Frequently Asked Questions
How Can Coaching Help Me?
A number of benefits are available from participating in coaching. Coaches provide support, problem-solving skills, and enhanced coping strategies for issues such as depression, anxiety, and stress management. Many people also find that coaches create space for personal growth leading to improved interpersonal relationships. Coaches can provide a fresh perspective on a difficult problem or point you in the direction of a solution. The benefits you obtain from coaching depend on how well you use the process and put into practice what you learn. Some of the benefits available from coaching include:
- Attaining a better understanding of yourself, your goals and values
- Developing skills for improving your relationships
- Finding resolution to the issues or concerns that led you to seek coaching
- Learning new ways to cope with stress and anxiety
- Managing anger, grief, depression, and other emotional pressures
- Improving communications and listening skills
- Changing old behavior patterns and developing new ones
- Discovering new ways to solve problems in your family or marriage
- Improving your self-esteem and boosting self-confidence
What is Coaching Like?
People seeking coaching are ready to make positive changes in their lives, are open to new perspectives, and take responsibility for their lives. Each person has different issues and goals for coaching. In general, you can expect to discuss the current events happening in your life, your career, and personal history relevant to your issue. We discuss goals and report progress (or any new insights gained) from the previous coaching session. Depending on your specific needs, coaching contacts for typically three to four months with weekly sessions scheduled. One hour is allotted per session with occasional sessions shorter. Coaches hold you accountable and provide insight into your progress.
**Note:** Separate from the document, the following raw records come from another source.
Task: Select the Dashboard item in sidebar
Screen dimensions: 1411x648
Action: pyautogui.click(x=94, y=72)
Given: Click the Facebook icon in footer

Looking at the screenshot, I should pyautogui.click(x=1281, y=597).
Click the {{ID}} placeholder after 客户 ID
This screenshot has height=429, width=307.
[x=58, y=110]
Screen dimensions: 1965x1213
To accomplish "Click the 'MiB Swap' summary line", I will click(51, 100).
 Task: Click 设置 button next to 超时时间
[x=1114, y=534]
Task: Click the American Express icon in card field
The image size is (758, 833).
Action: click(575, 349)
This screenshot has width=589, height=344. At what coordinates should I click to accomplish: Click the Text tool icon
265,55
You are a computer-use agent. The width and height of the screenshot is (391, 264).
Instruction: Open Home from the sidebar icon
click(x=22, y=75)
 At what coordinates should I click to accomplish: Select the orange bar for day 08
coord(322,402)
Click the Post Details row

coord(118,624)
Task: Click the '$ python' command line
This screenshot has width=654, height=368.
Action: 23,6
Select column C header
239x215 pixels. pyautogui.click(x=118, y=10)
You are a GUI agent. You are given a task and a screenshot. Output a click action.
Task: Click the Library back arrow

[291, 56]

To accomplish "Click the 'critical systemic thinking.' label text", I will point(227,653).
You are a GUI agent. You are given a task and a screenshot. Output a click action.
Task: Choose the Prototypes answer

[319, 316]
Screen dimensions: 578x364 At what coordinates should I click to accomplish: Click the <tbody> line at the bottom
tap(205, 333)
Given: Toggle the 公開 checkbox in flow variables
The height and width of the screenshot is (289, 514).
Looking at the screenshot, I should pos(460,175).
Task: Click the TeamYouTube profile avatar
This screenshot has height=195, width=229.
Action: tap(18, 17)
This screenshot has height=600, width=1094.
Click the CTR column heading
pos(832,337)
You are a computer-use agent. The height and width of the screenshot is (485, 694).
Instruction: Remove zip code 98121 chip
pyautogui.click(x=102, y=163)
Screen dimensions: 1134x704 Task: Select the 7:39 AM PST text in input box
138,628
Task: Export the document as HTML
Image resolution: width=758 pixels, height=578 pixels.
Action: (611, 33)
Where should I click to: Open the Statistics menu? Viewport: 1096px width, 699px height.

Group coaching aligns you with 5-7 other individuals of the same medical profession. The sessions are scheduled twice a month for an hour and a half. The best choice date and time for the group are selected. Within the session, you will share individually, be paired for discussion, and given guidance to create goals. Progress toward your individual needs is supported by the group and the magic is in the sharing and recognition that you are not alone. This broken medical system is straining everyone and participating in coaching is self-protective.
It is important to understand that you will get more results from coaching if you actively participate in the process. The ultimate purpose of coaching is to bring what you learn in sessions back into your life. Beyond the coaching sessions, I may suggest some things you can do outside of sessions to support your growth – such as reading a pertinent book, journaling on specific topics, noting particular behaviors, or taking action on your goals.
Together we find your joy and purpose in the broken healthcare system.
Do You Take Insurance, and How Does That Work?
Insurance-blasurance. No, I do not work for insurance payment. You may want to present your receipts to your insurer or employer for possible reimbursement.
How Confidential is Coaching?
Confidentiality is one of the most important components of coaching. Successful coaching requires a high degree of trust with highly sensitive subject matter that is usually not openly discussed. You will be provided a written copy of my confidential disclosure agreement and you can expect that what you discuss in session will not be shared with anyone.
Group sessions are started with each participant agreeing to confidentiality for the entire group and all that is shared. As Medical Professionals this is the same privilege you give to your patients. We extend this privacy to each other in a group setting and agree to it in writing.
However, state law and professional ethics require coaches to maintain confidentiality except for the following situations:
- Suspected past or present abuse or neglect of children, adults, and elders requires coaches to report to the authorities, including Child Protection and law enforcement, based on information provided by the client or collateral sources.
- If the therapist has reason to suspect the client is seriously in danger of harming him/herself or has threatened to harm another person.